━━ Supplied information
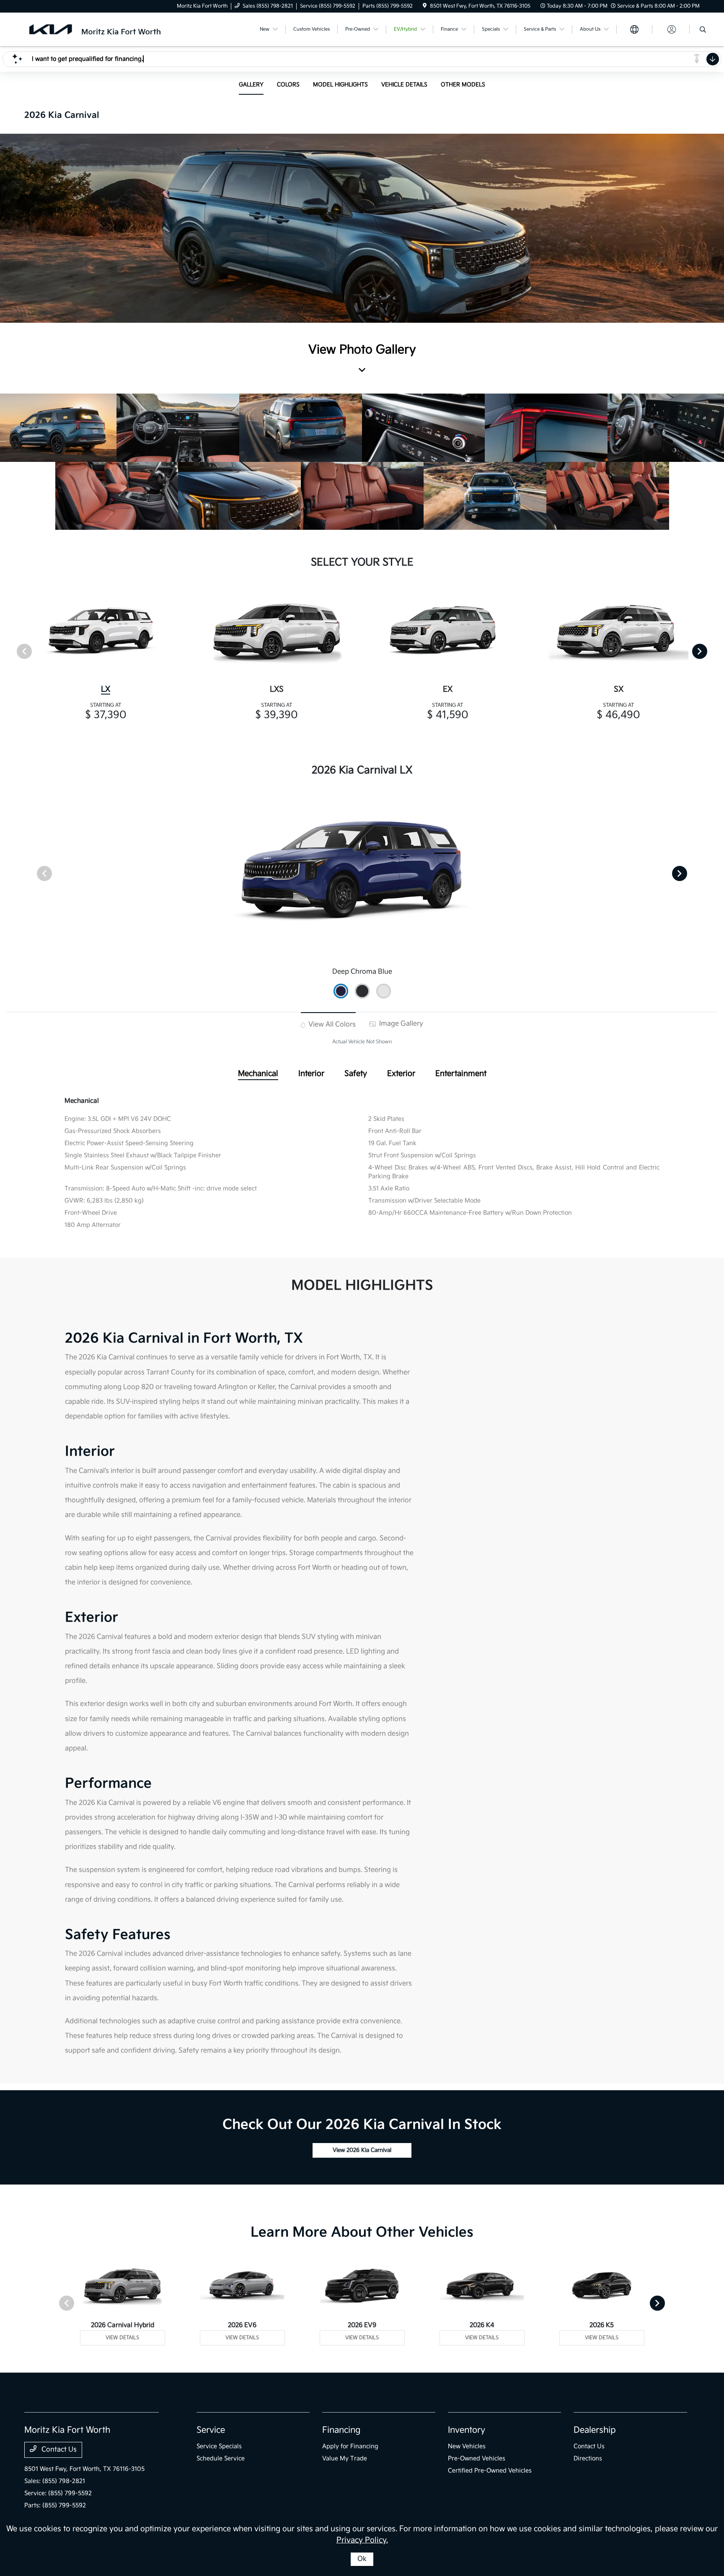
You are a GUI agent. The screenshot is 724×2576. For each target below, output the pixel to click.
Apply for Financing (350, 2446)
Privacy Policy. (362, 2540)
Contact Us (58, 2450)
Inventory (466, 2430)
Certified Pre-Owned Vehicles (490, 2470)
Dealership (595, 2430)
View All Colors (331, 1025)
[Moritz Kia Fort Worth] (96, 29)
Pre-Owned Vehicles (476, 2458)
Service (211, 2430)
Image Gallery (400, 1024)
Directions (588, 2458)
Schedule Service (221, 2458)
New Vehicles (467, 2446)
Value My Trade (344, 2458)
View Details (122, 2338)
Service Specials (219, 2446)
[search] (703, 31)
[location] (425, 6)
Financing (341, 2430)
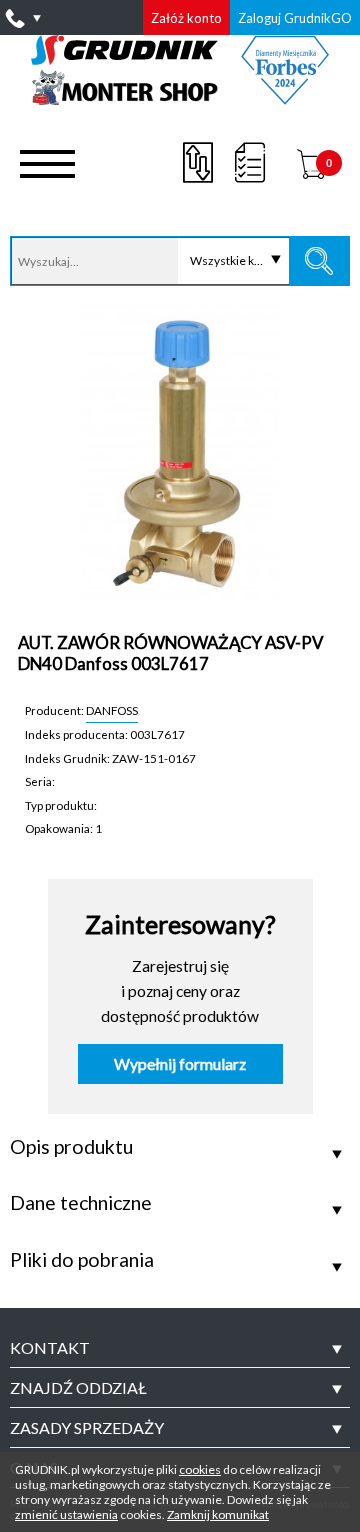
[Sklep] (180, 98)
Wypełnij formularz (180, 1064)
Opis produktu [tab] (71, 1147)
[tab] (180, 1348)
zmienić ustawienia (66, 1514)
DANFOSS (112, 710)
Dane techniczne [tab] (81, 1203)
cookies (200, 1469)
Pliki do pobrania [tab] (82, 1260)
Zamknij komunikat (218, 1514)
━━━━
### Task details
Output a precise copy of the entries, leaving the images out.

### Exercise answer
You are a GUI agent. The screenshot is 724×2576. For each target below, output the pixel to click.
Apply for Financing (350, 2446)
Privacy Policy. (362, 2540)
Contact Us (58, 2450)
Inventory (466, 2430)
Certified Pre-Owned Vehicles (490, 2470)
Dealership (595, 2430)
View All Colors (331, 1025)
[Moritz Kia Fort Worth] (96, 29)
Pre-Owned Vehicles (476, 2458)
Service (211, 2430)
Image Gallery (400, 1024)
Directions (588, 2458)
Schedule Service (221, 2458)
New Vehicles (467, 2446)
Value My Trade (344, 2458)
View Details (122, 2338)
Service Specials (219, 2446)
[search] (703, 31)
[location] (425, 6)
Financing (341, 2430)
[Sklep] (180, 98)
Wypełnij formularz (180, 1064)
Opis produktu [tab] (71, 1147)
[tab] (180, 1348)
zmienić ustawienia (66, 1514)
DANFOSS (112, 710)
Dane techniczne [tab] (81, 1203)
cookies (200, 1469)
Pliki do pobrania [tab] (82, 1260)
Zamknij komunikat (218, 1514)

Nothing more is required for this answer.